Items about locating elements on screens:
== == ==

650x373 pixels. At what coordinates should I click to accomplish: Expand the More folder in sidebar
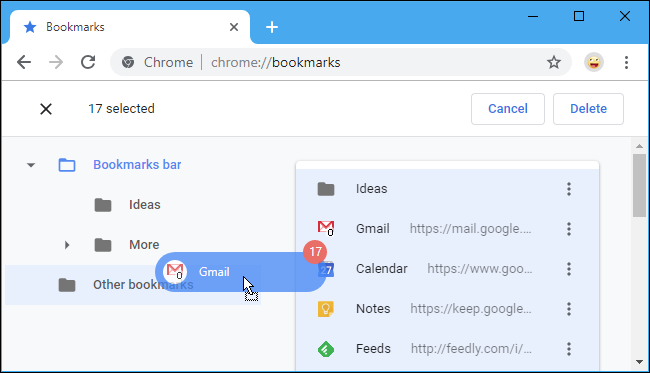tap(67, 245)
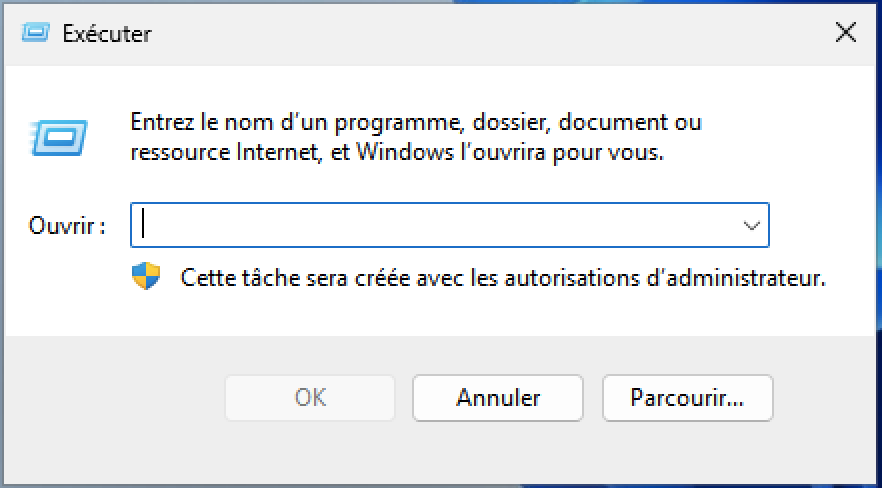Expand the Ouvrir history dropdown arrow
The height and width of the screenshot is (488, 882).
752,225
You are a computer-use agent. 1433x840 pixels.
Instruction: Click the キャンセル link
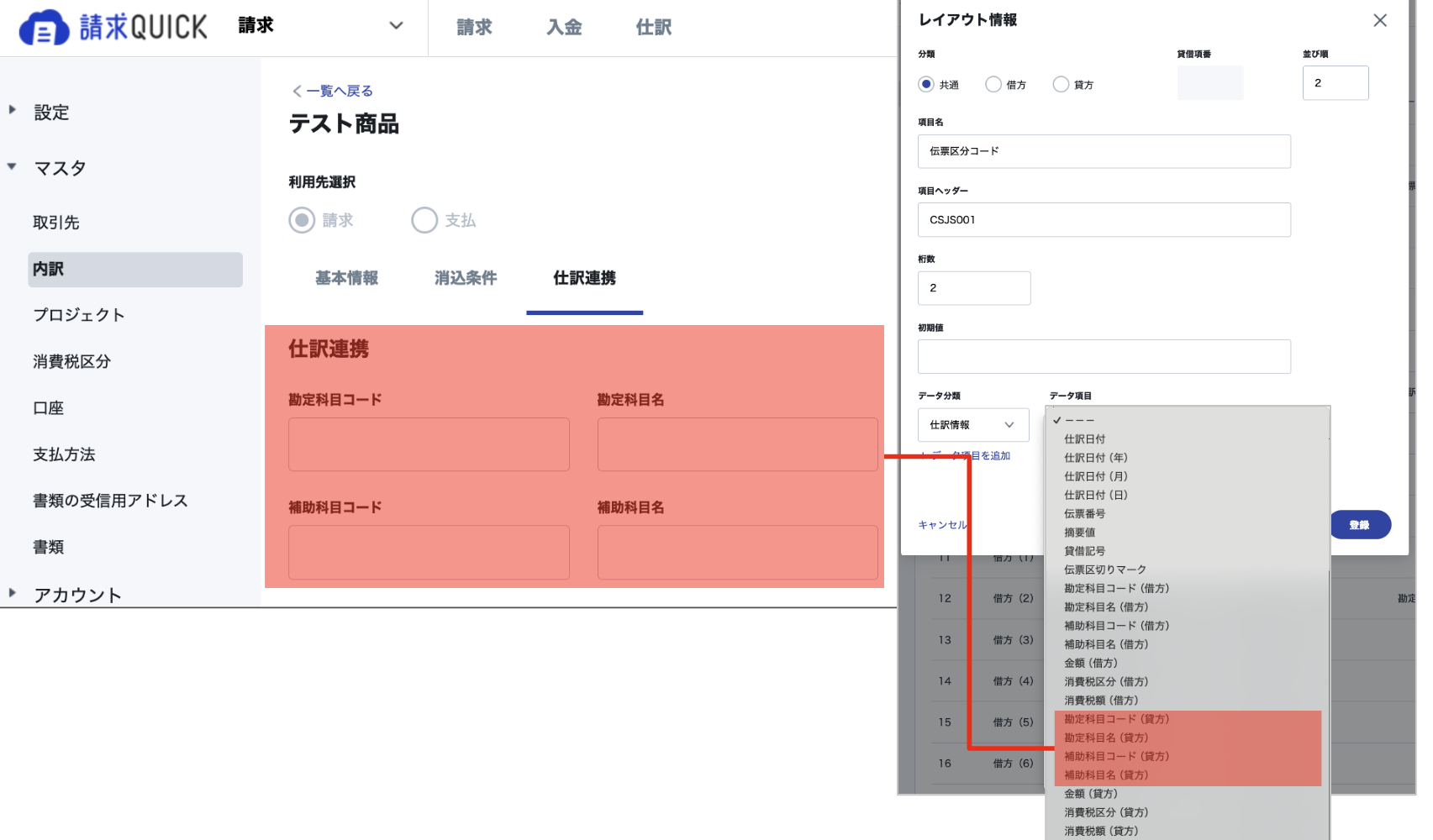[x=942, y=525]
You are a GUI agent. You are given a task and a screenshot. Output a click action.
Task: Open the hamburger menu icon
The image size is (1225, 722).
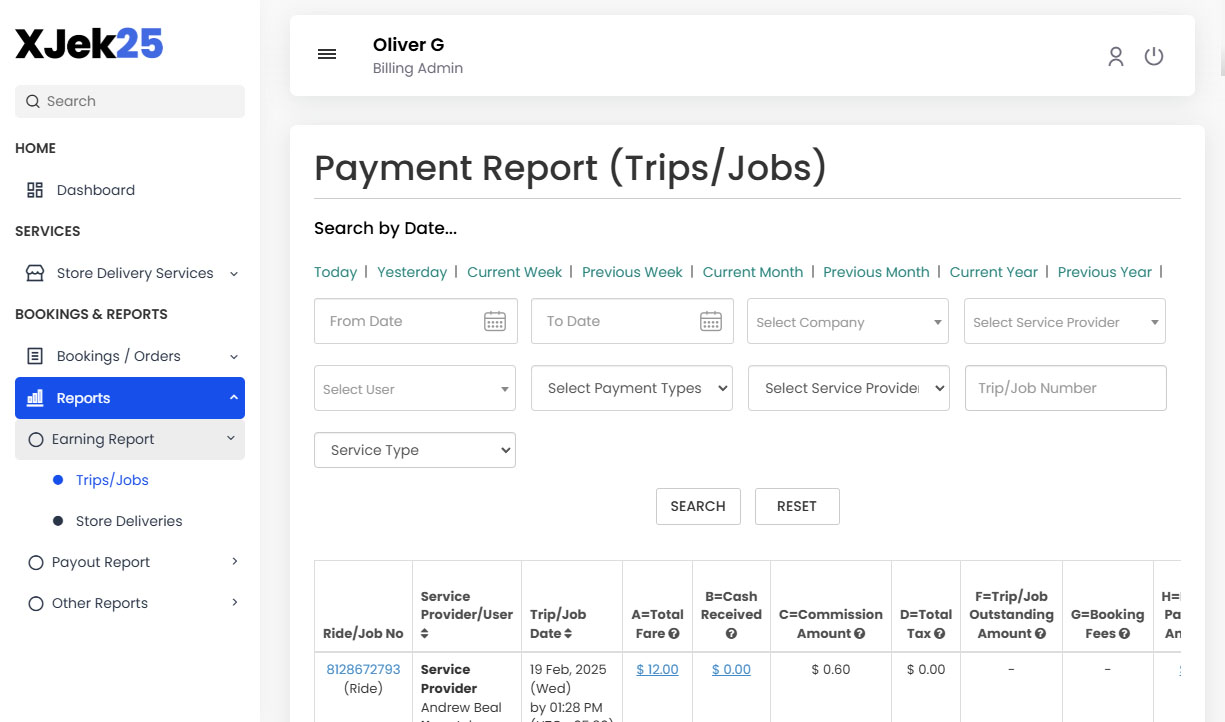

== == ==

> [PROMPT] Rewrite the lines of the items above as a numbered list, leaving out blank lines and the pictures.

> [EXPECTED OUTPUT]
1. 650x373 pixels. At what coordinates should I click to accomplish: Expand the More folder in sidebar
2. tap(67, 245)
3. Expand the Ouvrir history dropdown arrow
4. The height and width of the screenshot is (488, 882).
5. 752,225
6. You are a computer-use agent. 1433x840 pixels.
7. Instruction: Click the キャンセル link
8. [x=942, y=525]
9. You are a GUI agent. You are given a task and a screenshot. Output a click action.
10. Task: Open the hamburger menu icon
11. The image size is (1225, 722).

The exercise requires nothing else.